Marcelo Birmajer nos relata aquí la historia de una mujer que en realidad es la historia de todas las mujeres, del dominio que ejerce el hombre, en ocasiones, por puro desconcierto o temor, y del rol en el que el macho (y también el mundo) ha situado a la hembra elegida. Birmajer escribe con soltura, y con crudeza también, un relato que por su manera de narrar nos resulta cercano, no del todo desconocido, al menos. La ironía y el humor dejan en el lector un sabor agridulce; el caos y el absurdo creados por la desesperación de estos hombres hacia esta mujer nos conducen, sin embargo, a una realidad bien conocida por todos, perfectamente definida, clara y muy lúcida («Era un vago, un malandrín y un tipo violento en general: ¿cómo mantendría a su lado a una esposa si no era a golpes?») Birmajer disecciona la psicología masculina y denuncia la debilidad que, a veces, esconde la violencia, los pensamientos más íntimos y descabellados de algunos hombres: «A diferencia de las yeguas, que un día aprenden a obedecer, las mujeres de la especie de Isabel, pensaba Turacci, precisaban de un adiestramiento continuo, infatigable». He aquí la realidad que inunda los periódicos: «A todas sus mujeres les había pegado, muy pocas se habían ido y todas habían vuelto. Sólo había matado a una, y no había pasado nada, nadie se había enterado». El hombre sigue poniendo en práctica el poder ejercido durante años, su rol de macho dominante. Isabel ha de pagar por su belleza («La soberbia involuntaria de la belleza») y su carácter «indómito», él, sin embargo, goza de impunidad ante cualquier hecho o atrocidad cometida («Llegó a decirle que le pegaba para "mantenerla en forma"»).

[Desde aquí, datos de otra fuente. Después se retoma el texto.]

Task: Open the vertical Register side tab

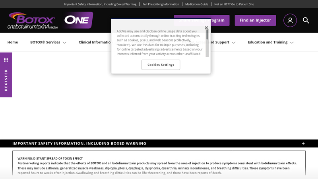Action: 6,80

Marcelo Birmajer rescata, pese a todo, la intuición femenina, su sabiduría, los valores que pese a los golpes sobreviven en cualquier mujer: «Su belleza constante, su intenso atractivo, le otorgaba una sabiduría intuitiva. Como si ese lacerante impacto femenino en el mundo cavara su propia profundidad. El hecho de que los hombres se inclinaran ante ella, que hicieran planes, que trabajaran o lo abandonaran todo por su sola cercanía, le había dado una visión penetrante, un catalejo o un punto de vista que la aproximaba más a la verdad». Uno de los hombres que sufren dicho impacto, resume así sus sentimientos: «Si existiera algún tipo de vestimenta para los labios, habría que tapárselos».

Birmajer nos ofrece una historia cuya aparente sencillez esconde una profunda complejidad, pues ésta no es sólo la historia de una mujer sino de todas las mujeres y hombres del mundo, de los distintos roles adquiridos por ambos y de la irracionalidad que todo sentimiento surgido entre los dos provoca de forma inmediata. Se trata del aprendizaje de una convivencia en la que ni la mujer ni el hombre aún han encontrado su lugar y el desconcierto que esto les produce: «No viajamos hacia el futuro, sino hacia el pasado. Venimos de la nada, y volvemos hacia ella. El tiempo es el modo de volver a nuestro origen».

Finalmente un hombre se acerca a Isabel y le revela el secreto: «Usted no necesita volver para llegar, ni envejecer para saber la verdad». Y es esa verdad la que ningún golpe podrá borrar nunca, donde se esconde lo que tantos ven como amenaza.